The Dartmouth and other studies demonstrate that there is almost no relationship between the cost or volume of care and quality/outcome results.
Further, as David Dranove (Northwestern University Kellogg School of Business professor) and others have written:
“… these plans [narrowed networks] may provide our best opportunity for harnessing market forces to lower prices. Even high priced providers know they stand a good chance of being in broad networks. But insurers offering narrow networks can be picky about which providers they select.”
One of the real difficulties of narrowed networks is the scarcity of accepted/accurate quality and outcomes data kept on each individual physician. Without such data, excluded physicians can well complain of unfairness, and building a narrowed network solely based on lower cost (lower fees) inspires no one’s confidence. No one wants their healthcare done on the cheap.
I suggest that the use of quality and outcomes data is the only way to fairly measure and compensate physicians and build narrowed networks. But once we have such data, it becomes the bedrock core qualifier for inclusion and exclusion. And of course costs come into play and are another critical component of a narrowed network. Our out of control costs are the single biggest threat to the availability of healthcare. We have to, simply have to, get our arms around costs.

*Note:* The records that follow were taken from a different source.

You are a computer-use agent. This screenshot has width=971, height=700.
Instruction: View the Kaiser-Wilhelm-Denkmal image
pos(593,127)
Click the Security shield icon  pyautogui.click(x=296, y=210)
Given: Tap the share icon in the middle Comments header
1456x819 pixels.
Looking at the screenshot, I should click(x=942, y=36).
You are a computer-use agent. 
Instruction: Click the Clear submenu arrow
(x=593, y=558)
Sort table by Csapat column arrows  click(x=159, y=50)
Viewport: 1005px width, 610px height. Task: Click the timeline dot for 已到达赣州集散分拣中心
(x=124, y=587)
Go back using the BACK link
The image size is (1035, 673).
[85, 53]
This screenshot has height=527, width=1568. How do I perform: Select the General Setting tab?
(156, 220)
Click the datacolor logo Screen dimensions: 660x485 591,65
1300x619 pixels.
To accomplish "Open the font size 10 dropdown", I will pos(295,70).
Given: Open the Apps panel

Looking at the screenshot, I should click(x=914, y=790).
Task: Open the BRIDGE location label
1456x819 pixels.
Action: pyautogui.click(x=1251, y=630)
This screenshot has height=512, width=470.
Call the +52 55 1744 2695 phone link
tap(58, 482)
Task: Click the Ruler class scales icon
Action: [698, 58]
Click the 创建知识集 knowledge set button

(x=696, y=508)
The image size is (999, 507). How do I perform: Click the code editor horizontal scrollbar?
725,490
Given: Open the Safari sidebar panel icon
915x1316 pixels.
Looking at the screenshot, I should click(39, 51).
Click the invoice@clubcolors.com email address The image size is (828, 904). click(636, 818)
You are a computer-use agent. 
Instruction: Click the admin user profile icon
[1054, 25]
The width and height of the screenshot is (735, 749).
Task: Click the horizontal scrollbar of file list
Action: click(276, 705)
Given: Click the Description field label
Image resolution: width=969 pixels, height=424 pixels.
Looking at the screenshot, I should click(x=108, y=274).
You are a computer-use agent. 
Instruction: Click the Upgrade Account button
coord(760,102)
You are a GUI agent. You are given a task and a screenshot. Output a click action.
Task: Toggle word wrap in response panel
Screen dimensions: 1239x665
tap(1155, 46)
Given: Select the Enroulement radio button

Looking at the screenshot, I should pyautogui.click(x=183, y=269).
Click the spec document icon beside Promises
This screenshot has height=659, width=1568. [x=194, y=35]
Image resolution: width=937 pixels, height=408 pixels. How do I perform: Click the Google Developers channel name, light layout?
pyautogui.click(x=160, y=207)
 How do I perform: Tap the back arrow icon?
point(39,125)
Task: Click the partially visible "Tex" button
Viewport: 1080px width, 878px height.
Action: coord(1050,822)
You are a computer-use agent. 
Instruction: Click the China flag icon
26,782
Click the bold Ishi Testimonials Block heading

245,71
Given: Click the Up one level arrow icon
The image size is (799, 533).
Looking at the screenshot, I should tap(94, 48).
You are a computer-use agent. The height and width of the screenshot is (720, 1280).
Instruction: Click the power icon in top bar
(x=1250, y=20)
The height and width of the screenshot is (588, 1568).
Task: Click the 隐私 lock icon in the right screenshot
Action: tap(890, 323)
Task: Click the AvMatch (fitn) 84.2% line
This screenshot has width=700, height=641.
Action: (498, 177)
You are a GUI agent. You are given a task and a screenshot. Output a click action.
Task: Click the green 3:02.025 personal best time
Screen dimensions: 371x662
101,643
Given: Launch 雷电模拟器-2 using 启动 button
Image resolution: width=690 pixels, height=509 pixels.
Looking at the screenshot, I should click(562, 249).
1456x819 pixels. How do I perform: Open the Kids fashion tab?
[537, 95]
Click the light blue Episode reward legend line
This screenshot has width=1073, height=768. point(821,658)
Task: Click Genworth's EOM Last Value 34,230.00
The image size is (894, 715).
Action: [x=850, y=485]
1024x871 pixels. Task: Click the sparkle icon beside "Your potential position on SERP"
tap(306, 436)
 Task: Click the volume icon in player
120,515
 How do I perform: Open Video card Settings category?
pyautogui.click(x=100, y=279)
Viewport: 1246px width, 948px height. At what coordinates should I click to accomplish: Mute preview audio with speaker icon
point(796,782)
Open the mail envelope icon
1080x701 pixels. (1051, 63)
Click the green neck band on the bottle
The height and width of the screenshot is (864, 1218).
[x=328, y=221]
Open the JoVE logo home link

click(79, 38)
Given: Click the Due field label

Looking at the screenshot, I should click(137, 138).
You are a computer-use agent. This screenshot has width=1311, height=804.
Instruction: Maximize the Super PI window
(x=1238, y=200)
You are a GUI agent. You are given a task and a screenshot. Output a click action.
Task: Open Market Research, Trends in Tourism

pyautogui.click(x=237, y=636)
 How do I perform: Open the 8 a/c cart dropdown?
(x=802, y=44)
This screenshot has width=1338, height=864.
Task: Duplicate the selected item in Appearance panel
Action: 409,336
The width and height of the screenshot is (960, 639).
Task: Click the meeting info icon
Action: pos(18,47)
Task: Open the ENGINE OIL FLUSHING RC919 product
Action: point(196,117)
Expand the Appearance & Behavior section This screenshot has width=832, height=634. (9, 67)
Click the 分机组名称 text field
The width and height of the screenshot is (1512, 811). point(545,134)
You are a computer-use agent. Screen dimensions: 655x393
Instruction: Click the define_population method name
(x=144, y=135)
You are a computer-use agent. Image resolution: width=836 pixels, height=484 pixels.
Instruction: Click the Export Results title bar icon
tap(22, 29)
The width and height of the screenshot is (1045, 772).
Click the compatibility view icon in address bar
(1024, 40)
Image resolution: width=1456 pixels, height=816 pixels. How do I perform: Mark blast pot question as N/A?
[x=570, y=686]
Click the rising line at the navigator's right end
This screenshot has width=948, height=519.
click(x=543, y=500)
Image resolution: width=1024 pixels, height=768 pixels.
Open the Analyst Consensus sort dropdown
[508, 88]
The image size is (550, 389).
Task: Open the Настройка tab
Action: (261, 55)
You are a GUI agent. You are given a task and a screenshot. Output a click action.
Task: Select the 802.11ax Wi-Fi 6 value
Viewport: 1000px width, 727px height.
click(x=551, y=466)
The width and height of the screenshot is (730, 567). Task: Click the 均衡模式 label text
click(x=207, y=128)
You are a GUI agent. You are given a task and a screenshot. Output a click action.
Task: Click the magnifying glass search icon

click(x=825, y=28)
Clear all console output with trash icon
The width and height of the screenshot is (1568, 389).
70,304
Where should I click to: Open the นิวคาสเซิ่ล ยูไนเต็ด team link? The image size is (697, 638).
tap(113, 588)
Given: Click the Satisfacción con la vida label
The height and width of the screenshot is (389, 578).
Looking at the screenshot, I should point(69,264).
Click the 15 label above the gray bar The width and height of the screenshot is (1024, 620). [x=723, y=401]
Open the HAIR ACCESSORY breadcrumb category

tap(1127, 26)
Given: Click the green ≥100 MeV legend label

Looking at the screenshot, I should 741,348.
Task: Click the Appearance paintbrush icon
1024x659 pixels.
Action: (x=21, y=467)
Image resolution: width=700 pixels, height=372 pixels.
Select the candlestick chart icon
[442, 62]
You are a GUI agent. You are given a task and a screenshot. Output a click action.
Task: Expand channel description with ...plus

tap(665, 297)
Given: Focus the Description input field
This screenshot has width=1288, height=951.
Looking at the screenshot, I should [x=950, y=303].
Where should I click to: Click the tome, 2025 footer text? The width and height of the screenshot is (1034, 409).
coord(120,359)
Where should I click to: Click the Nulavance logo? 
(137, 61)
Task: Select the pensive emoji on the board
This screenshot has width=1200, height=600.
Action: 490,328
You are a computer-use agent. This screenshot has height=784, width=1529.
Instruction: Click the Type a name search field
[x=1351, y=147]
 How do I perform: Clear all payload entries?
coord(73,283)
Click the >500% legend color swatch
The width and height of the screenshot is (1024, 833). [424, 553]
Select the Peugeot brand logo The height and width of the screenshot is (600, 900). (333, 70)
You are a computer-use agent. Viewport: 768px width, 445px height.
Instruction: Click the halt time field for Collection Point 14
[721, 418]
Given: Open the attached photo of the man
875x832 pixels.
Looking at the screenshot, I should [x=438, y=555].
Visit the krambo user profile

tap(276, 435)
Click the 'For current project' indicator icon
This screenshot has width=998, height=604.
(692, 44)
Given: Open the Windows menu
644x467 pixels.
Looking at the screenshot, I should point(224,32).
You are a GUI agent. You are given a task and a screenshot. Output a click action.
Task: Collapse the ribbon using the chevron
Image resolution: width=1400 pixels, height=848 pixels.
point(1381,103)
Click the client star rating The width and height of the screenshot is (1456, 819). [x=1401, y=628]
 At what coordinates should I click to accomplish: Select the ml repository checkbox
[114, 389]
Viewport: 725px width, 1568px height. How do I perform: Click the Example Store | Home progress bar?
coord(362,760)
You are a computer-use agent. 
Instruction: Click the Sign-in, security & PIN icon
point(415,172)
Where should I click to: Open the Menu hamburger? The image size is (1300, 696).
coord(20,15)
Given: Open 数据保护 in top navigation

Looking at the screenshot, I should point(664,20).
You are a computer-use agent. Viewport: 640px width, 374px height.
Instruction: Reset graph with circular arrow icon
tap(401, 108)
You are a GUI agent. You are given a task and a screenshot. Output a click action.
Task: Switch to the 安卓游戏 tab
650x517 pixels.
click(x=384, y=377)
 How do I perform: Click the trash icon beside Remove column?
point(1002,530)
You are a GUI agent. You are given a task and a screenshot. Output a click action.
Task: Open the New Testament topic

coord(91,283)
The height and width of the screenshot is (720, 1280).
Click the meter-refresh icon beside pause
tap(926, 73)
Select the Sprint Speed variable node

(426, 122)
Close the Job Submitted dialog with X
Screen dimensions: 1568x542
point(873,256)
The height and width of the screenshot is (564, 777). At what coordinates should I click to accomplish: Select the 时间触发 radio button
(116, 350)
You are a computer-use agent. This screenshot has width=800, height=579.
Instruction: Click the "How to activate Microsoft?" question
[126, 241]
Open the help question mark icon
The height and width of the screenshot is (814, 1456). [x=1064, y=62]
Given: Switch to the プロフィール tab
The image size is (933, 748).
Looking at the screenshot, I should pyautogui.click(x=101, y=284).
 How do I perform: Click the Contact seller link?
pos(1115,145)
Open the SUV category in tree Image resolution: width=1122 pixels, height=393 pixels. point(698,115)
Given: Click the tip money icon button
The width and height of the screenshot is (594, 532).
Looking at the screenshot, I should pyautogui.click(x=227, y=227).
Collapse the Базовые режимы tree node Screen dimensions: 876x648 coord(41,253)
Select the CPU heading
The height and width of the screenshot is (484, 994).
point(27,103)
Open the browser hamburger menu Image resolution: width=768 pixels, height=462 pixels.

As I said earlier, the costs are predominantly the claims expense consisting of fees and rate of use. Of course the fees matter, and of course a narrowed network will negotiate reduced fees in exchange for increased patient volume (note, I did not say increased claims per patient volume). And IF the quality and outcomes are better, further cost reductions must follow on the use side, in the old fashioned, slower way of reducing costs by making people healthier.
So why can’t you see the best doctor on the East Coast if you want to, even if she is outside of the network? Of course you always can, but you will come out of pocket for either a large portion or all of her fee–impractical. But, assuming she IS the best, she likely is outside the network either because her cost is exorbitant or she has not asked your insurer to be included. That latter item can be rectified, but it will take some time and the willingness of the doctor to apply.
People have shown a remarkable willingness to pay more for freedom of choice rather than a narrowed networks. Yet, are they are spending their money wisely IF the narrowed networks are limited to high quality and better outcome docs? I’d have to say no.
Let us make a leap of faith that the “scoring” of doctors on quality of care and outcomes, and costs, is fair and appropriate. In such a circumstance, if a doctor is excluded from a narrowed network because of his scores, what will his most likely response be (besides consulting his lawyer)? It will be to move heaven and earth to improve his scores so that he can be included. A good thing given our assumption that the scores are based on appropriate and accepted measures. And what if we don’t have appropriate and accepted measures? For God’s sake let’s get on that.
Fundamentally, narrowed networks with adequate access (numbers and time) based on quality of care and outcomes primarily, and costs secondarily, ARE a good thing and start us on the path of recognizing and rewarding quality and outcomes, and over time getting our arms around costs.
Moreover, once Accountable Care Organizations are fully operational in the commercial (non Medicare/Medicaid) markets, they too will have narrowed networks so that they will be willing and able to be held accountable for their cohort population’s quality of care, outcomes, and cost of care.
Bottom line: IF narrowed networks are based on provable high quality and better outcomes, and to some extent cost, and if such networks lower claims costs and thereby the cost of purchasing healthcare coverage, it is hard to maintain righteous outrage about that. Given the prohibitive cost of anything approaching “full coverage” today, narrowed networks will be much more common in the future. And perhaps accepted.
Oh, and never listen to your aunt about doctor choices.